Le moins que l'on puisse dire, c'est que le film de Wakamatsu est très loin de laisser indifférent. Il arrive à créer une atmosphère totalement dérangeante, sale et malsaine qui a tendance à mettre mal à l'aise lors de certaines séquences. Il utilise à merveille le huis clos où il use de beaucoup de flash-back bien dosés.

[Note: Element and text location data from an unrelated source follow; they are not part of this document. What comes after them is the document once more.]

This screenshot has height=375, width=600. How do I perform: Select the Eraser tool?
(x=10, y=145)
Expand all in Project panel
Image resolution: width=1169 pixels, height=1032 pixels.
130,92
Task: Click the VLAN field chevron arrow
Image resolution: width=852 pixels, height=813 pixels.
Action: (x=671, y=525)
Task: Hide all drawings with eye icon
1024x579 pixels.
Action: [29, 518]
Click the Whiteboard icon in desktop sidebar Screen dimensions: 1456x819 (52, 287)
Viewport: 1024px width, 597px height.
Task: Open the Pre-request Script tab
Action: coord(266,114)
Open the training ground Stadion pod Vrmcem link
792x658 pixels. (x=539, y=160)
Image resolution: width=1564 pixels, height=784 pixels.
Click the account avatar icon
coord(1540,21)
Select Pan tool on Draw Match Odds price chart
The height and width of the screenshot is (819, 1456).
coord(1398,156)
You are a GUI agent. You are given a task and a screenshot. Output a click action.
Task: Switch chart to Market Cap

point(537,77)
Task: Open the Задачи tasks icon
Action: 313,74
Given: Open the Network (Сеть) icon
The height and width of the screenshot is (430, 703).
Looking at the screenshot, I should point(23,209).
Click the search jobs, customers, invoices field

Il est souvent ambigu et Wakamatsu étudie aussi la psychologie de cet homme, troublé et hanté par un passé douloureux dont il se venge sur cette jeune femme.
Pour moi, la violence, le corps et le sexe
sont partie intégrante de la vie
C'est ce qu'à déclaré le metteur en scène lorsque le film est sorti, et c'est ce qu'on ressent, une violence ancrée dans le personnage principal et qui prend sa source dans son passé où il a lui même subit des violences. Il souffre aussi d'être né et d'avoir quitter le ventre de sa mère,c'est bel et bien lui l'embryon du titre, et cet aspect-là est fascinant. En parallèle, il met en scène cette jeune femme qui d'abord est soumise et fait preuve d'une grande force mais qui va peu à peu tenter de se libérer de ses chaines.
En plus de cette qualité d'écriture, et de mise en scène qui fait ressortir une ambiance forte, et une intelligence dans les propos, la réussite du film tient aussi à son esthétisme où le réalisateur japonais maîtrise tout à la perfection, des cadrages à la lumière en passant par sa superbe photographie. Il dirige aussi très bien ses acteurs et ces derniers, notamment Hatsuo Yamatani, arrivent à faire ressortir la complexité de leur personnage.
Lorsqu'il met en scène Quand l'embryon part braconner, Wakamatsu ne laisse aucunement indifférent, sachant faire le portrait d'un homme torturé par son passé et ses pulsions, pour en faire ressortir une ambiance malsaine et sombre.